:: What the task requires ::
Could you copy each line of the listing below that has the word "computer"?

-- Opening Marker --

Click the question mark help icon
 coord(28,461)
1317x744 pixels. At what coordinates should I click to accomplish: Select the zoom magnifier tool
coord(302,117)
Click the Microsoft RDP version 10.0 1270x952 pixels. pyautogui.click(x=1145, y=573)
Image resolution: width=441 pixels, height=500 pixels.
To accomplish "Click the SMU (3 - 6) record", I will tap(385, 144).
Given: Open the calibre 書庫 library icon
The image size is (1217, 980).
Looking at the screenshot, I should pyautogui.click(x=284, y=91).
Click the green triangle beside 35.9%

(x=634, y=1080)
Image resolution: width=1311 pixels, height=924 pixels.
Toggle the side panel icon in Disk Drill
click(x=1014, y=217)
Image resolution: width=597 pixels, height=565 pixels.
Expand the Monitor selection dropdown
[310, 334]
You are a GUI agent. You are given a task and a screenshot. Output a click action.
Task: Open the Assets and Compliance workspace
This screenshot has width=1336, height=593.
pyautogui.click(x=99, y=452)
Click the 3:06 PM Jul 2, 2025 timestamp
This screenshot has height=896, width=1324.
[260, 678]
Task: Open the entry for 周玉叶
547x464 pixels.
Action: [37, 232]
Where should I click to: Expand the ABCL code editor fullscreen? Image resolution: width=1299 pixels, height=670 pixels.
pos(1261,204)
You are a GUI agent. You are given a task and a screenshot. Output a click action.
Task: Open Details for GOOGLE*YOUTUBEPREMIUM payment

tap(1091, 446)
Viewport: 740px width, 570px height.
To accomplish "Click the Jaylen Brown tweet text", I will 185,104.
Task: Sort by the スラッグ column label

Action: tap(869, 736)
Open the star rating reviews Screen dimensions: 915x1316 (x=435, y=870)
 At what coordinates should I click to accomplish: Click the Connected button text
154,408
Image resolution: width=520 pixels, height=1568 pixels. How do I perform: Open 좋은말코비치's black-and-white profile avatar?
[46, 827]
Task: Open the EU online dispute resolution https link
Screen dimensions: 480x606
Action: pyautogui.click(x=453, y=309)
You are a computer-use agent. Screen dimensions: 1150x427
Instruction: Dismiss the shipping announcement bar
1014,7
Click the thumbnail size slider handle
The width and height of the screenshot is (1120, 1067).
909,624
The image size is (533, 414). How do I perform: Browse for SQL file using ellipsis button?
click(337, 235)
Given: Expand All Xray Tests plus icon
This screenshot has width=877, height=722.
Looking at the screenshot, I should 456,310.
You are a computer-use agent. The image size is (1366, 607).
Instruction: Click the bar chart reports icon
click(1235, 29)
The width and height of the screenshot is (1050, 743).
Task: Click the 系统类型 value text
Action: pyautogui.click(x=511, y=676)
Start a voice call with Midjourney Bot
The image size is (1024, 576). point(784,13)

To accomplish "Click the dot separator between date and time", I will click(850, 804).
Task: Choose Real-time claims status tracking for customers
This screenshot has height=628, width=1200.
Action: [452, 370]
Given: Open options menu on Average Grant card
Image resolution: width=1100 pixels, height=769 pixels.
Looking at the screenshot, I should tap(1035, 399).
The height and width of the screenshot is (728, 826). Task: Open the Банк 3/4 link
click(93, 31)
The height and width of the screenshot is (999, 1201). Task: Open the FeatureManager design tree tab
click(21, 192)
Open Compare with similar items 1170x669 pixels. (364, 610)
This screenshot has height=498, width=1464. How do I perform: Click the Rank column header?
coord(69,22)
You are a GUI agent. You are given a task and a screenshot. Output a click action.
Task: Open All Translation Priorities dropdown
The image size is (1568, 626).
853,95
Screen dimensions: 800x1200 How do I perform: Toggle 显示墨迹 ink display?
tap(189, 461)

-- Closing Marker --

:: Answer section ::
You are a computer-use agent. Screen dimensions: 1150x427
You are a computer-use agent. The image size is (1366, 607).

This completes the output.